Ce matin-là, le jour où mes sourcils ont blanchi et où mes yeux sont devenus gris. J’ai compris, que même mort, je ne retrouverai pas la douceur de son souffle dans mon cou. J’ai saisi que le bout de ses doigts sur mes lèvres serait une sensation qui ne serait que des effleurements fugitifs à l’orée de ma conscience. J’ai voulu fermer les yeux pour être là où il était, mais rien n’y fit.

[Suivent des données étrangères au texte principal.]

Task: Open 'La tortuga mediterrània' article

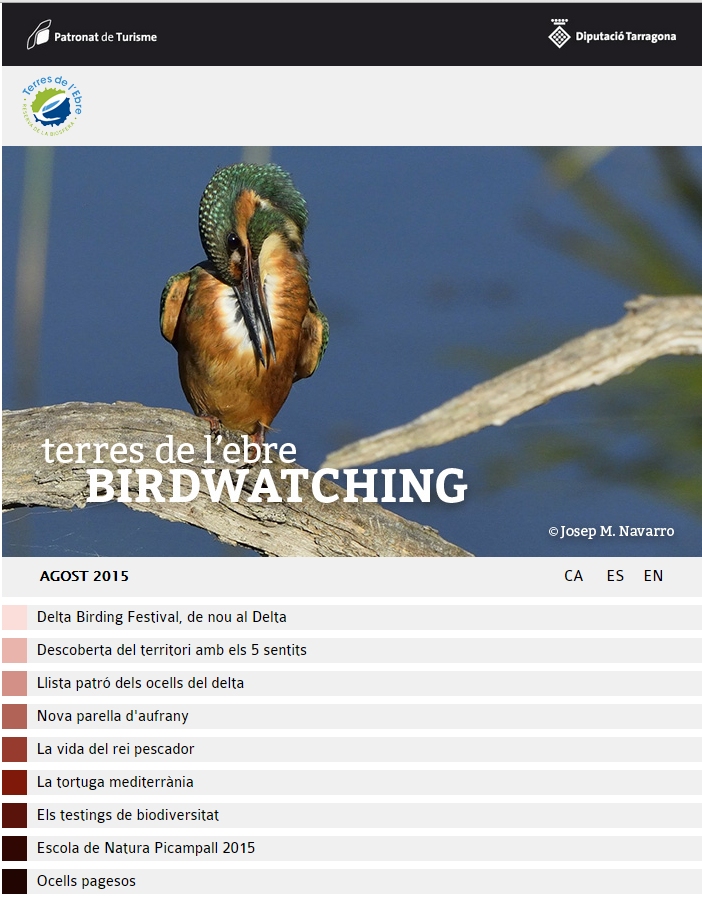Action: tap(115, 782)
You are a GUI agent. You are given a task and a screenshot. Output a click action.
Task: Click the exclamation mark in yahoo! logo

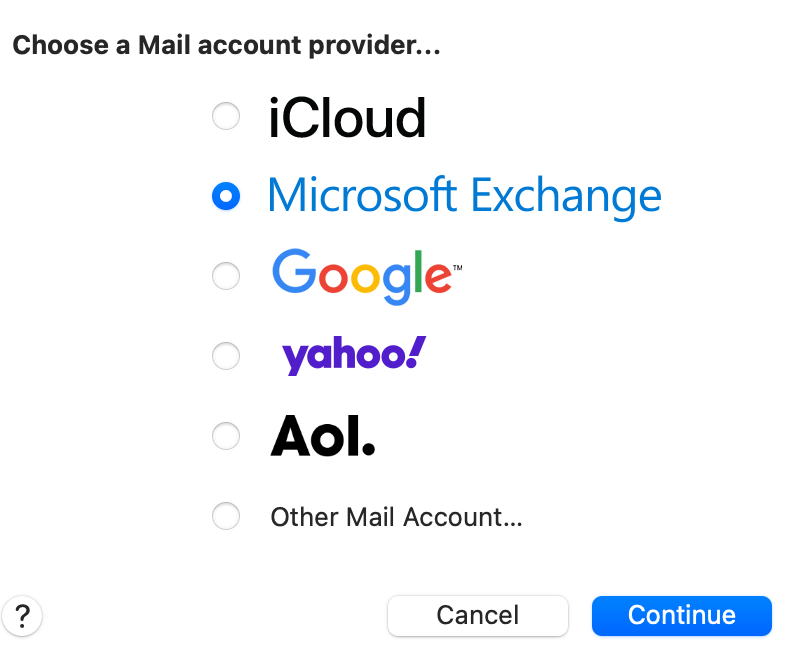click(416, 351)
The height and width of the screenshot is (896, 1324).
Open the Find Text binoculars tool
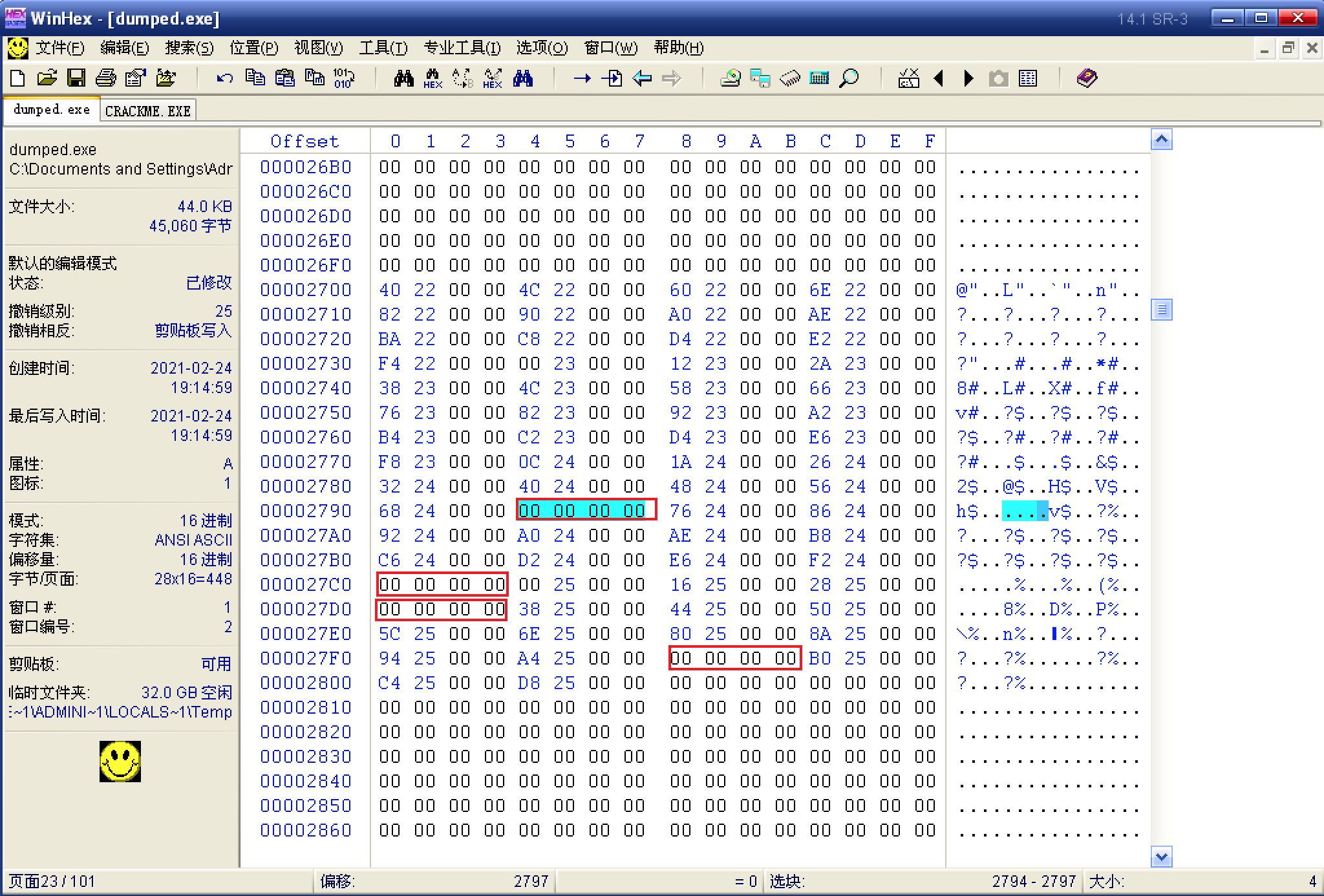pos(405,78)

Ce matin-là, face à ce parterre de fleur et de terre, j’ai senti le poids des ans sur mon dos. J’ai senti l’interrogation des gens sur le soudain changement de couleur de mes cheveux. J’ai presque senti leur reproche face à mon incapacité à pleurer. 

Ce matin-là, face à cette boite immonde, je cherche des larmes qui ne viennent pas. Face à cette boîte qui m’enlève plus que mon existence, qui me fait accéder à ce nouvel état de conscience où je suis au-delà de la douleur…

Ce matin-là, j’enterre mon petit bonhomme et avec lui toutes les sensations… de ses regards à ses doigts sur mes lèvres.

Ce matin-là, j’aimais plus que tout nos silences et nos moments de solitudes. Puisque mes cheveux sont aussi blancs que cette boite, puisqu’il me sera impossible de sentir de nouveau ces doigts sur mes lèvres ; ce matin, je m’abandonne à mon tour… et que la douleur fasse de moi ce qu’elle veut.